11.20. Gathering Entropy from the Keyboard

Problem

You need entropy in a low-entropy environment and can prompt the user to type in order to collect it.

Solution

On Unix, read directly from the controlling terminal (/dev/tty). On Windows, process all keyboard events. Mix into an entropy pool the key pressed, along with the timestamp at which each one was processed. Estimate entropy based upon your operating environment; see the considerations in Recipe 11.19.

Discussion

There can be a reasonable amount of entropy in key presses. The entropy comes not simply from which key is pressed, but from when each key is pressed. In fact, measuring which key is pressed can have very little entropy in it, particularly in an embedded environment where there are only a few keys.

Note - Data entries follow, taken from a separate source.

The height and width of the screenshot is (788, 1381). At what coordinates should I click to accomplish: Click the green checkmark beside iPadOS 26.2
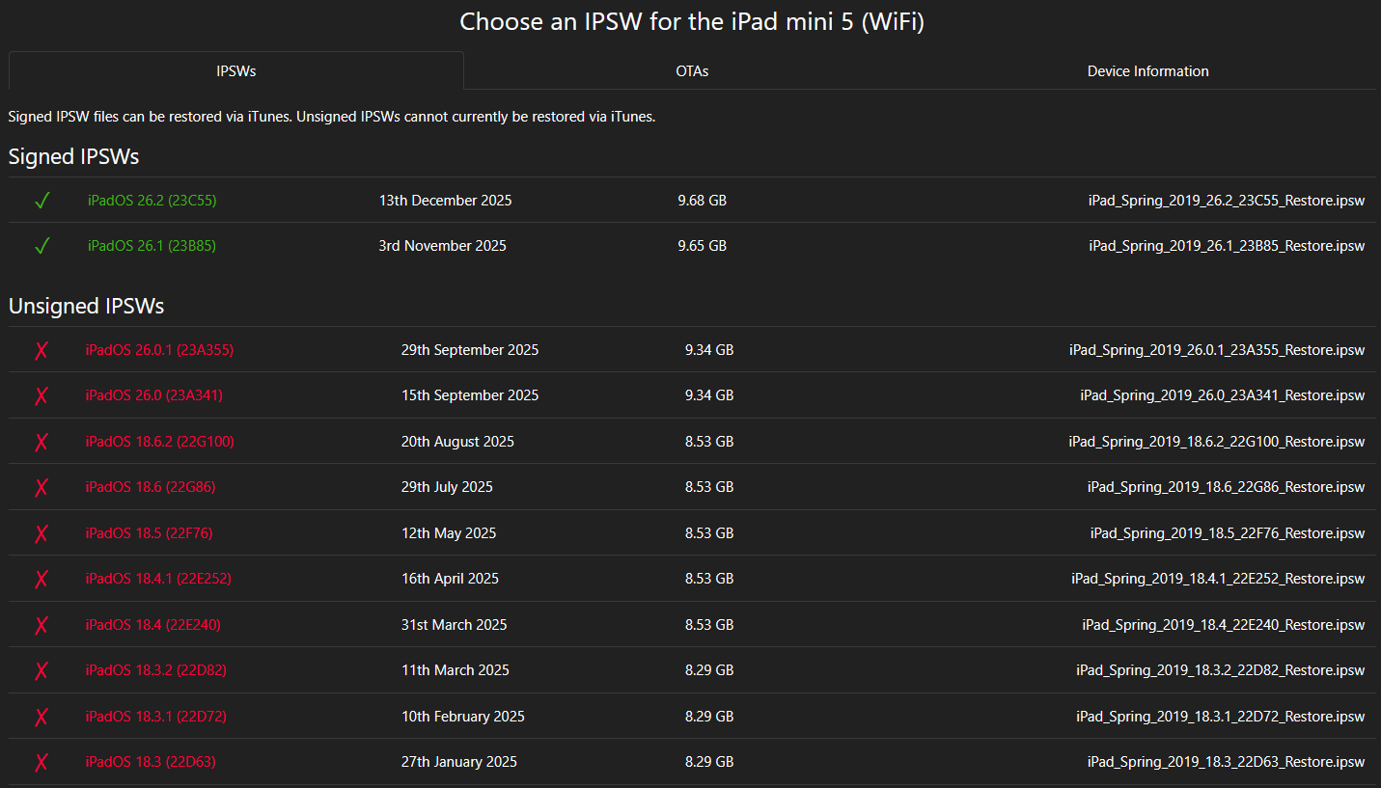41,201
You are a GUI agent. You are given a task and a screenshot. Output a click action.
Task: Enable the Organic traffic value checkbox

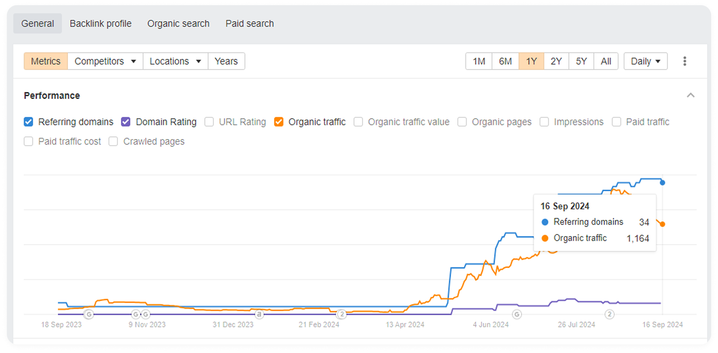[358, 122]
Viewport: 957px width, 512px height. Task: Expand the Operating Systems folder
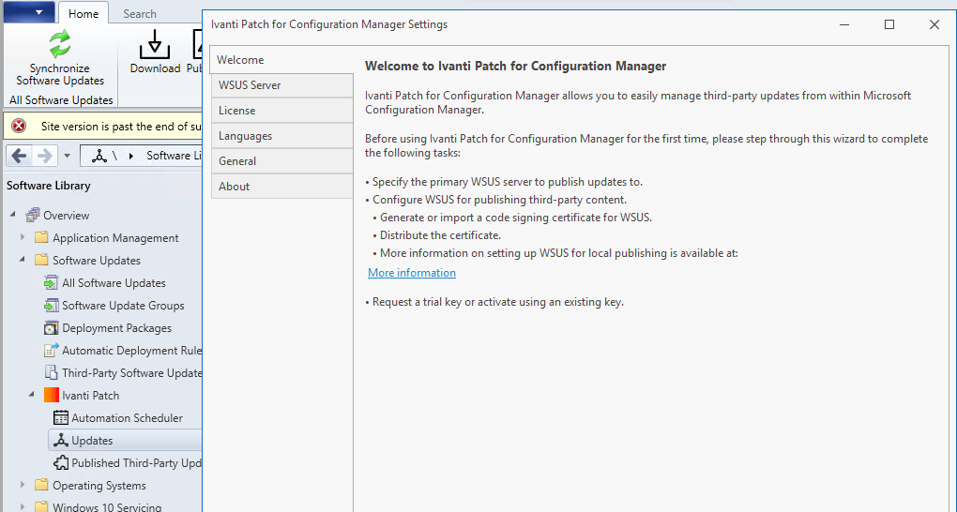coord(23,486)
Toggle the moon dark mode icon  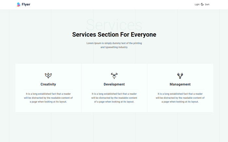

Most of the entropy will come from the exact timing of the key press.

The basic methodology is to mix the character pressed, along with a timestamp, into the entropy pool. We will provide an example implementation in this section, where that operation is merely hashing the data into a running SHA1 context. If you can easily get information on both key presses and key releases (as in an event-driven system like Windows), we strongly recommend that you mix such information in as well.

The big issue is in estimating the amount of entropy in each key press. The first worry is what happens if the user holds down a key. The keyboard repeat may be so predictable that all entropy is lost. That is easy to thwart, though. You simply do ...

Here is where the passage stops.